# 2014 Nissan Rogue AWD question



## mdavis8109 (Dec 6, 2016)

Hello all! I have tried to get a straight answer about this from every source I can think of. No luck. So, here is my question:

I have a 2014 Nissan Rogue with Intuitive AWD. I have the option of Locking the AWD in place, but it kicks off at a certain MPH (it seems to be around 32). My question is, does the AWD work at all above 32 MPH? I have watched the digital display and have never seen the rear wheels engage above 32 MPH even when the tires are definitely slipping. I didn't want to rely on the digital display though. I bought this car specifically for AWD, but it seems that I never have it, or that it only engages below a certain MPH. I do not live in a city where driving 30 MPH is the average or norm. This vehicle handles worse than any other AWD vehicle that I have ever owned. It feels as if I am driving in FWD. So, am I? Do I have AWD above 32 MPH? No one seems able to tell me if the AWD kicks off altogether above a certain speed. They only tell me that the LOCK kicks off at a certain speed (which I know).

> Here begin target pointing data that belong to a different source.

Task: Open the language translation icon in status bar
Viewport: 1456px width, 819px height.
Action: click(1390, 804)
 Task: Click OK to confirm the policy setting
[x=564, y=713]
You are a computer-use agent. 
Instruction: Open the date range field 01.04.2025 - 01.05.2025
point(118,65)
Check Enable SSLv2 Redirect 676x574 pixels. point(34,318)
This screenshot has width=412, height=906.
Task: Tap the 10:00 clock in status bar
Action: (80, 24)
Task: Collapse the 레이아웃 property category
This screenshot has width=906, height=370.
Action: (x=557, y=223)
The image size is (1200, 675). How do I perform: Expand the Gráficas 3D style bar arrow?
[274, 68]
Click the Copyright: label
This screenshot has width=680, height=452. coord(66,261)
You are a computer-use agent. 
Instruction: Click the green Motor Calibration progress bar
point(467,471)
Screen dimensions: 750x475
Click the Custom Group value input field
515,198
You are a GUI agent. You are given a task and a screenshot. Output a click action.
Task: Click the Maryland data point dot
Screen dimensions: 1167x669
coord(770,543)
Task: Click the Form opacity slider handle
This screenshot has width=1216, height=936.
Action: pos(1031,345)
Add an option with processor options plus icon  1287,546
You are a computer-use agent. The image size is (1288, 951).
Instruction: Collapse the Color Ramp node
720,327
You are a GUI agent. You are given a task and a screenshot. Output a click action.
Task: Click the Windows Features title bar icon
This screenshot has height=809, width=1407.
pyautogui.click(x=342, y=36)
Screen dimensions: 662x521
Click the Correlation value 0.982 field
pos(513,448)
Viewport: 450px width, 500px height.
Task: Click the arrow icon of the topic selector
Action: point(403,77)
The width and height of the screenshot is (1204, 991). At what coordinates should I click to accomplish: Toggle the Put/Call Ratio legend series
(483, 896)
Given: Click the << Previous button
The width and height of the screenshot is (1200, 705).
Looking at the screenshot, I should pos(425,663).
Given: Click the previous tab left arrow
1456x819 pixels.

I really like this car, but I need AWD where I live. This is my second winter driving it. I feel like I was misled about the AWD portion of the vehicle. I'm trying to decide if I'm just crazy or if it is time to get a different vehicle.


----------



## smj999smj (Jan 1, 2006)

AWD is not a full time all wheel drive system. What it does is engage all four wheels from a stop and then reverts back to FWD for efficiency. The AWD will be re-engaged when the system deems that it is necessary for more traction, for example, when it senses a wheel slip or a wide open throttle condition during hard acceleration...hence, the "intuitive" function of the AWD system. It's a good system, but not quite as good in the snow as a Subaru Forester.


----------



## mdavis8109 (Dec 6, 2016)

Thank you for your reply. What I am wondering is, will it EVER re-engage above that lower MPH cut-off? I have had wheel slippage at 40 MPH and above and no indication that AWD engaged. I was just wondering if there was a cut-off on this vehicle because I haven't seen an indication that it is engaging above 30 MPH even when it needs to. If I am driving below 30MPH it is great. I just haven't had the same experience above that MPH. I had an older AWD CR-V (2005) that was amazing in snow. I have also had a KIA Sorento that was great.


----------